A solar charge controller, or solar regulator is basically a voltage and/or current regulator to keep batteries from overcharging. It regulates the voltage and current coming from the solar panels going to the battery. Most "12 volt" panels put out about 16 to 20 volts, so if there is no regulation the batteries will be damaged from overcharging. Most batteries are around 14 to 14.5 volts when they are fully charged.
Q.Do I always need a charge controller?
Not always, but usually. Generally, there is no need for a charge controller with the small maintenance, or trickle charge panels, such as the 1 to 5 watt panels. For example, if you use a 2W panel for each 50 battery amp-hours, or if you use a 5W panel to charge a 210 amp-hours golf car battery, then you don't need a charge controller.
Q.Why is my voltage meter show 12 Volt Solar Panel is 17 Volts in reading?
The reason is that if solar panel is designed to charge a 12 volt battery under different weather conditions. The panels need to provide some extra voltage so that when the sun is low in the sky, or you have heavy, cloud cover, or high temperatures, you still get some output from the panel. A fully charged "12 volt" battery is around 12.7 volts at rest (around 13.6 to 14.4 under charge), so the panel has to put out at least that much under worst case conditions.
Q.Can I use a standard controller for high voltage panels?
Standard controllers (that is, all but the MPPT types), will often work with high voltage panels if the maximum input voltage of the charge controller is not exceeded. However, you will lose a lot of power,  from 20 - 60% of what your panel is rated at. Charge controls take the output of the panels and feed current to the battery until the battery is fully charged, usually around 13.6 - 14.4 volts. A panel can only put out so many amps, so while the voltage is reduced from say, 33 volts to 13.6 volts, the amps from the panel cannot go higher than the rated amps - so with a 175 watt panel rated at 32 volts/7.6 amps, you will only get 7.6 amps at 12 volts or so into the battery.  Amount of power in term of watts is volts x amps, so your 175 watt panel will only put about 90 watts into the battery.
Q.What type of controller should I use with high voltage panels?
The only way to get full power out of high voltage grid tie solar panels is to use an MPPT controller. Since most MPPT controls can take up to 150 volts DC (some can go higher, up to 600 VDC) on the solar panel input side, you can often series two or more of the high voltage panels to reduce wire losses, or to use smaller wire. For example, with the 175 watt panel mentioned above, 2 of them in series would give you 66 volts at 7.6 amps into the MPPT controller, but the controller would convert that down to about 29 amps at 12 volts.
Q.How many types of Charger Controller?
There are three major types of charge controls.
Simple 1 or 2 stage controls which rely on relays or shunt transistors to control the voltage in one or two steps. These essentially just short or disconnect the solar panel when a certain voltage is reached. They are hard to find in the market now.

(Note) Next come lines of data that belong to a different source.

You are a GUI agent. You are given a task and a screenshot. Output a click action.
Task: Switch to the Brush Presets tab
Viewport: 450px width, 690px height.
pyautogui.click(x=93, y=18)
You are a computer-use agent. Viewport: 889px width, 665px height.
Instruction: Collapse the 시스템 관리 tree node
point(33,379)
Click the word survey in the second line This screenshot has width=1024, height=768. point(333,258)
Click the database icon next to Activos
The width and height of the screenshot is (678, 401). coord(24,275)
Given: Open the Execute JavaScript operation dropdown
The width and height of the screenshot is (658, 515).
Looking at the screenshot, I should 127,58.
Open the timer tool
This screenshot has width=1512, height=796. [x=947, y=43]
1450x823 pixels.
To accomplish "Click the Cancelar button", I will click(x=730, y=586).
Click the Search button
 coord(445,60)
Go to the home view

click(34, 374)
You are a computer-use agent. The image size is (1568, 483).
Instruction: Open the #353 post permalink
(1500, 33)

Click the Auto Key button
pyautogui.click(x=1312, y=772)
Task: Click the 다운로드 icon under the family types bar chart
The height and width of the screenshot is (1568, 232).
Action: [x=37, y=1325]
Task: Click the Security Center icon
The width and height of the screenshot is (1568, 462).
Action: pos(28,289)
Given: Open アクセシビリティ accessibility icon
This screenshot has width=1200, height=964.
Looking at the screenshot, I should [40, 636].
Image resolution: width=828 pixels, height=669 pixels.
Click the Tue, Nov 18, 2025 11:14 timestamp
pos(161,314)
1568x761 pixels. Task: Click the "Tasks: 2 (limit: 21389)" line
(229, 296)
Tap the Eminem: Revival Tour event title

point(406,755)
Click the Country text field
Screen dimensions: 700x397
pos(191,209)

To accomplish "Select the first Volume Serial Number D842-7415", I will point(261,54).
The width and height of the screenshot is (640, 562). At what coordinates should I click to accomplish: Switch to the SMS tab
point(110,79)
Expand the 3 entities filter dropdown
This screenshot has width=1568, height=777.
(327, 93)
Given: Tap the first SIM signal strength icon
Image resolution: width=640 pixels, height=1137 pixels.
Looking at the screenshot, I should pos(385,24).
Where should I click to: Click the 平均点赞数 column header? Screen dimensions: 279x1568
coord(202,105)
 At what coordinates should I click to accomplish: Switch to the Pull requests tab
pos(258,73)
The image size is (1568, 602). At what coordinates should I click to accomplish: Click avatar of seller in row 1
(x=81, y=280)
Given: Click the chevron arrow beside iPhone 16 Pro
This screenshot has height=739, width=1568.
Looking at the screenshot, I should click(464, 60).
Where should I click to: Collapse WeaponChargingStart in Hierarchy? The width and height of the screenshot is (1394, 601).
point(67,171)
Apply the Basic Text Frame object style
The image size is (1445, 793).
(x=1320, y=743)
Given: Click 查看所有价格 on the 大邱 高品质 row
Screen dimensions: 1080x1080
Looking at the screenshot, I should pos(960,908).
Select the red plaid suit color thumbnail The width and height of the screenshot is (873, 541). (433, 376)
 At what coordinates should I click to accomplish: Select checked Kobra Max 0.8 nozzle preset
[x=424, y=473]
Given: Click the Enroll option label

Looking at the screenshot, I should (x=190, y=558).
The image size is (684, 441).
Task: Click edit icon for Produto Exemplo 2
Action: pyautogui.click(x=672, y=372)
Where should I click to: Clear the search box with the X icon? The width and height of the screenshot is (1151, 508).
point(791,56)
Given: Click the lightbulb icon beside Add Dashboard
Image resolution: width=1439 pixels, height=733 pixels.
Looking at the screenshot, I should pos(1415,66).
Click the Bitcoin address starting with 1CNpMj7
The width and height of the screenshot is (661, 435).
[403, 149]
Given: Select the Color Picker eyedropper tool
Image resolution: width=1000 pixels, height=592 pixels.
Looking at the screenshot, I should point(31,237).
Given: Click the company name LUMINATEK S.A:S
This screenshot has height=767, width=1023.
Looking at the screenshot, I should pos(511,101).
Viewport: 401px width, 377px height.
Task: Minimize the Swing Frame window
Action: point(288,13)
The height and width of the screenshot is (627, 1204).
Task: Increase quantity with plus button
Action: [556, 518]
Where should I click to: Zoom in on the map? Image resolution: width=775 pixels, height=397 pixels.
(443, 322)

3-stage and/or PWM such as Morningstar, Xantrex, Blue Sky, Steca, and many others. These are pretty much the industry standard now, but you will occasionally still see some of the older shunt/relay types around, such as in the very cheap systems offered by discounters and mass marketers.
Maximum power point tracking (MPPT), such as those made by Midnite Solar, Xantrex, Outback Power, Morningstar and others. These are the ultimate in controllers, with prices to match - but with efficiencies in the 94% to 98% range, they can save considerable money on larger systems since they provide 10 to 30% more power to the battery. The 4-stage MPPT controllers have advantage function call equalization (see bellow).
Most controllers come with some kind of indicator, either a simple LED, a series of LED's, or digital meters. Many newer ones, such as the Outback Power, Midnite Classic, Morningstar MPPT, and others now have built in computer interfaces for monitoring and control. The simplest usually have only a couple of small LED lamps, which show that you have power and that you are getting some kind of charge. Most of those with meters will show both voltage and the current coming from the panels and the battery voltage. Some also show how much current is being pulled from the LOAD terminals.
Q.What is Equalization?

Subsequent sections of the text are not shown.